Miss Grand Hong Kong
- Formation: 2014
- Type: Beauty pageant
- Headquarters: Kowloon
- Location: Hong Kong;
- Members: Miss Grand International
- Official language: English; Chinese;
- National director: Chan Mei To
- Parent organization: Hong Kong International Pageant (2023 – Present)

= Miss Grand Hong Kong =

Beauty pageant in Hong Kong

Miss Grand Hong Kong is a national beauty pageant title given to women chosen to represent Hong Kong at the Miss Grand International pageant. It was first awarded in 2014 when the Macau Pageant Alliance (澳門選美連盟) chaired by Laura Li appointed a Brisbane-based Hong Kong Australian model, Joane Mo, to represent Hong Kong in the second edition of the aforementioned international contest in Thailand. The license of Miss Grand Hong Kong was transferred to the Guangzhou Zhoumeng Marketing Co., Ltd., Xin Fu Lai Enterprise Management Co., Ltd., Sasha Waseem, and Hong Kong International Pageant in 2016, 2021, 2022, and 2023, respectively.

> **About this exercise**:
Copy the Miss Grand Hong Kong text in full, with no changes.

> **Dataset excerpts**:

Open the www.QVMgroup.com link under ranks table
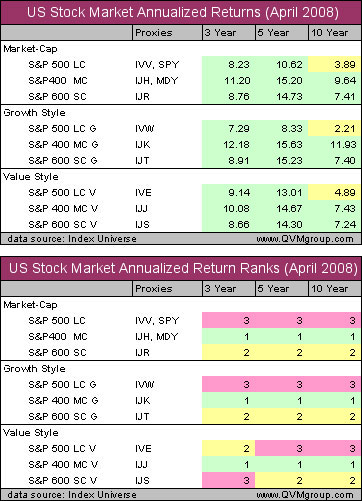 305,495
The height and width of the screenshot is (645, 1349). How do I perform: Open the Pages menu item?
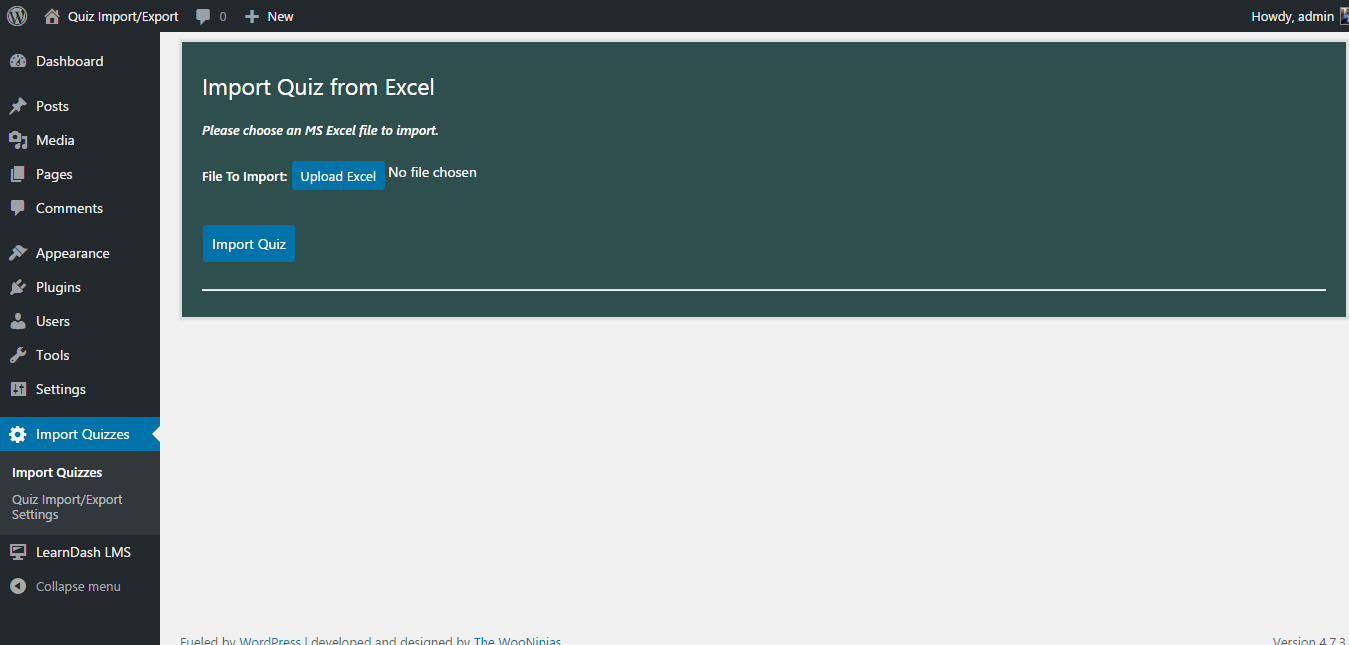[54, 174]

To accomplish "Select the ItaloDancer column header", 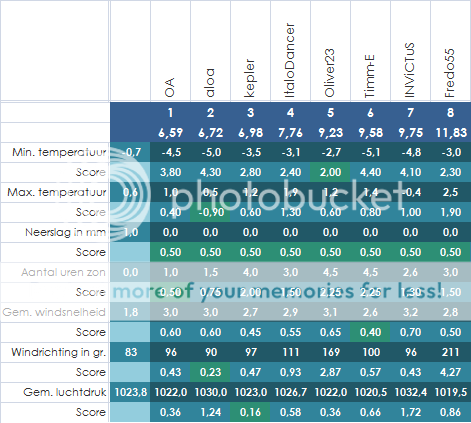I will pos(290,60).
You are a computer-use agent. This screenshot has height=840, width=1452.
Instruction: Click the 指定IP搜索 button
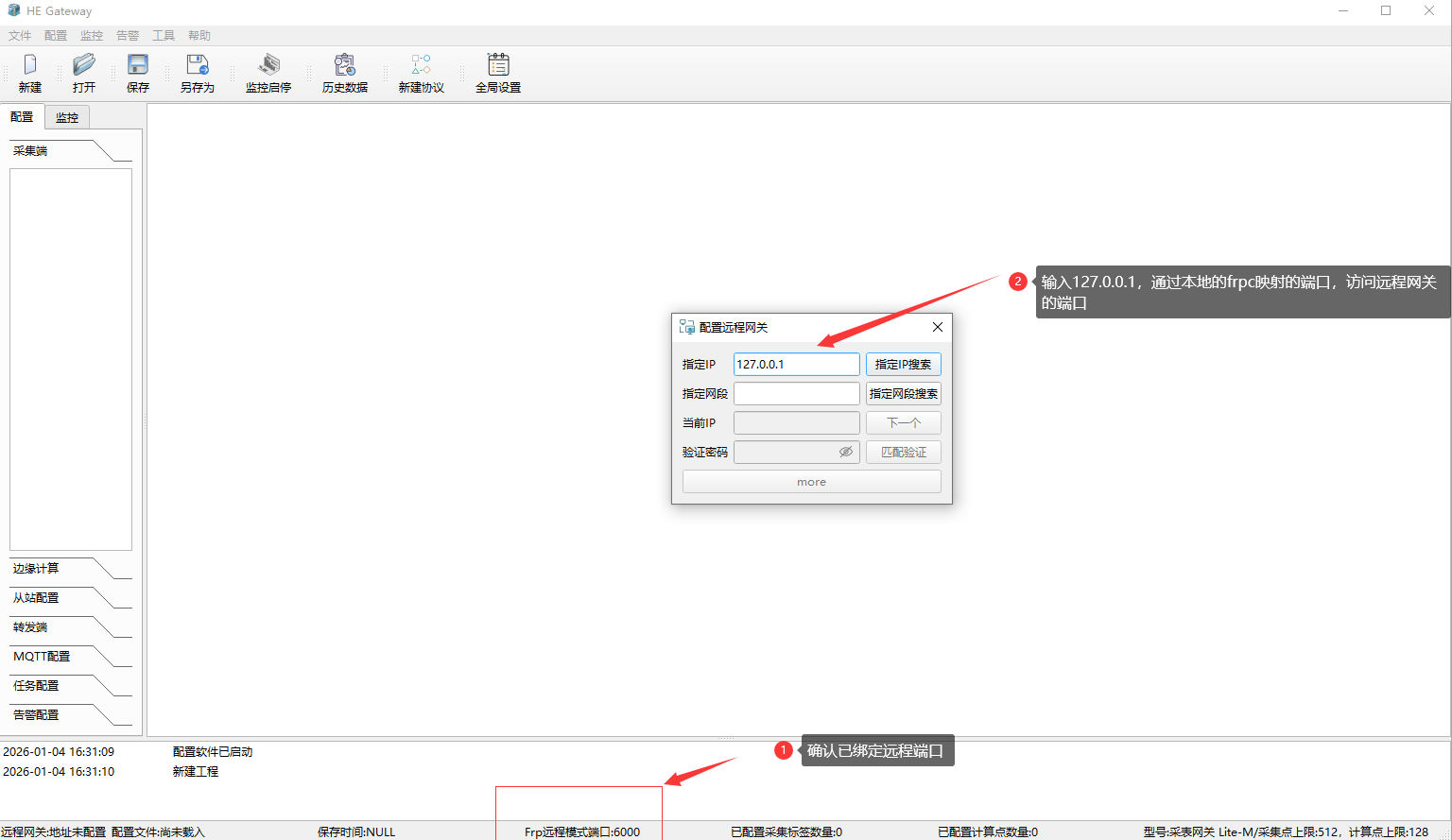903,365
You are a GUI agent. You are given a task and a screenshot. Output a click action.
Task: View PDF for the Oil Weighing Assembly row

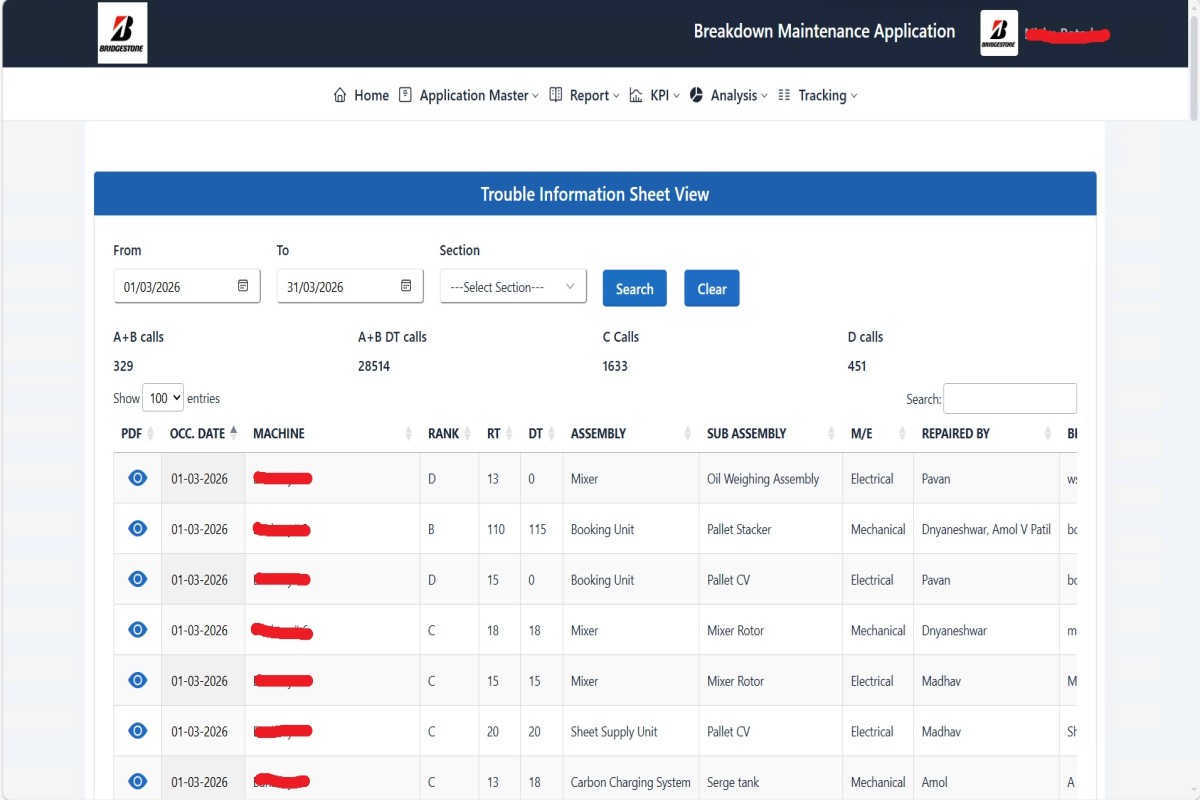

> **Response below**:
Miss Grand Hong Kong
- Formation: 2014
- Type: Beauty pageant
- Headquarters: Kowloon
- Location: Hong Kong;
- Members: Miss Grand International
- Official language: English; Chinese;
- National director: Chan Mei To
- Parent organization: Hong Kong International Pageant (2023 – Present)

= Miss Grand Hong Kong =

Beauty pageant in Hong Kong

Miss Grand Hong Kong is a national beauty pageant title given to women chosen to represent Hong Kong at the Miss Grand International pageant. It was first awarded in 2014 when the Macau Pageant Alliance (澳門選美連盟) chaired by Laura Li appointed a Brisbane-based Hong Kong Australian model, Joane Mo, to represent Hong Kong in the second edition of the aforementioned international contest in Thailand. The license of Miss Grand Hong Kong was transferred to the Guangzhou Zhoumeng Marketing Co., Ltd., Xin Fu Lai Enterprise Management Co., Ltd., Sasha Waseem, and Hong Kong International Pageant in 2016, 2021, 2022, and 2023, respectively.